Chadwick Dipshit
“These unicorns will revolutionize warfare,” said General Barry “Glitterhorn” Sanders while stroking the horn of a prototype. “They’re faster than tanks, shinier than drones, and guaranteed to terrify anyone still haunted by childhood My Little Pony trauma.”
Each unicorn features a 24-karat horn, hooves that can kick through armored vehicles, and a rainbow cannon so fabulous it gets compliments from Liberace’s ghost. Defense contractors called the budget, set at infinity minus one, “a bargain compared to diamond-encrusted dragons.”
Critics called the program insane. “Our troops don’t need solid-metal horses that guarantee hemorrhoids, they need gear that works,” said one analyst, warning that polishing a unicorn’s ass mid-firefight could prove fatal.
Congress is now debating the proposal.
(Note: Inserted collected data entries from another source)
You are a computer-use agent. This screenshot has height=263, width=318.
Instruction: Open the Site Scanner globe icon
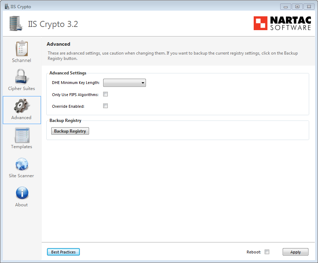coord(22,164)
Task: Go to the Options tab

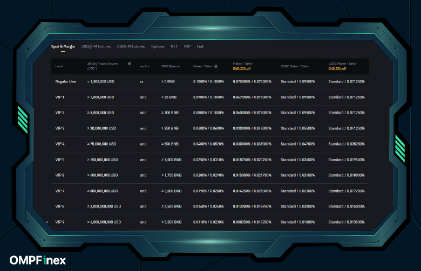Action: coord(158,47)
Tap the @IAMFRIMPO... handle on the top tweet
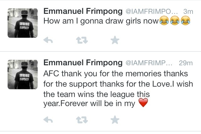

Supporters claim the unicorns will intimidate enemies and boost morale, while opponents warn glitter-based maintenance could collapse the economy by Thursday.
Despite controversy, the Pentagon remains confident. “We’re not just building unicorns,” Sanders clarified. “We’re building American jobs stapled to gold-plated horse corpses.”
The first prototype, codenamed Sparkle Strike, will appear at a military parade next year, unless Elon Musk buys it first.